Son Güncelleme:
Bali’nin bahtsız kardeşi Lombok
Endonezya’nın en güzel adalarından Lombok henüz dünya turizmi tarafından yeterince keşfedilmedi. Oysa mercan denizi, bakir plajları, volkanı, ormanlarıyla yanıbaşındaki Bali’den aşağı kalır yönü yok. Türkiye’nin kışı yaşadığı şu günlerde adadaki gündüz sıcaklıkları 25 dereceden aşağıya düşmüyor. Okurumuz Müjdat Sönmez gitti, izlenimlerini yazdı.
Bali’yi bilmeyen yoktur neredeyse. Gidip görmese de hemen herkes güzelliğinden az çok haberdardır. Doğası, mimarisi, canayakın halkı, hayranlık uyandıran tapınakları, törenleri, dansları, renkleri dillere destandır. Doğruya doğru, bütün övgüleri fazlasıyla hakeder. Güzel, alımlı, hayat dolu ve güler yüzlüdür. Bir de bacısı vardır gölgesinde: Lombok.

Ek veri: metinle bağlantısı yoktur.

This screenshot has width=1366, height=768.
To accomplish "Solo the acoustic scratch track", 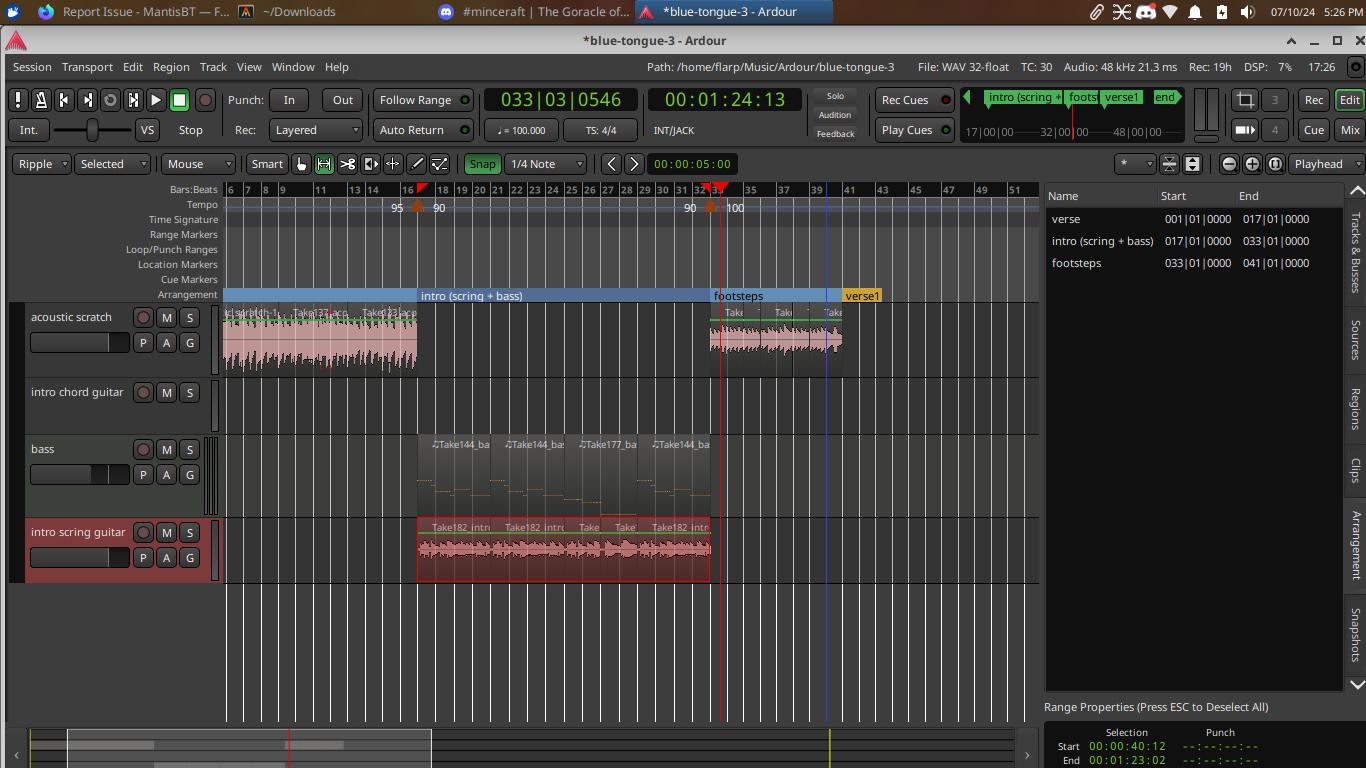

Mahallenin tüm delikanlılarını peşinden koşturan fettan küçük kardeşine hiç benzemez Lombok. Ağırbaşlı ve içine kapanıktır. İhmal edilmişliğini, gölgede kalmışlığını kader belleyip sabırla susmuş, kısmetinin açılacağı günü beklemiştir inançla. Bahtsızlığı kardeşinin erkenden palazlanmasıdır, yoksa ne güzellikte Bali’den geri kalır ne de doğal zenginlikte. Volkan desen onda, mercan denizi desen onda, plaj desen onda, hem de en bakiri en tenhasından.
BAE SAHİL KİRALADI
Son yıllarda Lombok’un talihi yavaş yavaş açılıyor. Uluslararası havalimanı 2009’da hizmete girdi, beş yıldızlı ilk tatil köyü de geçen sene açıldı. Söylenenlere gore Birleşik Arap Emirlikleri 10 kilometrelik bir sahil şeridini satın alıp büyük bir tatil kompleksinin yapımına start vermiş.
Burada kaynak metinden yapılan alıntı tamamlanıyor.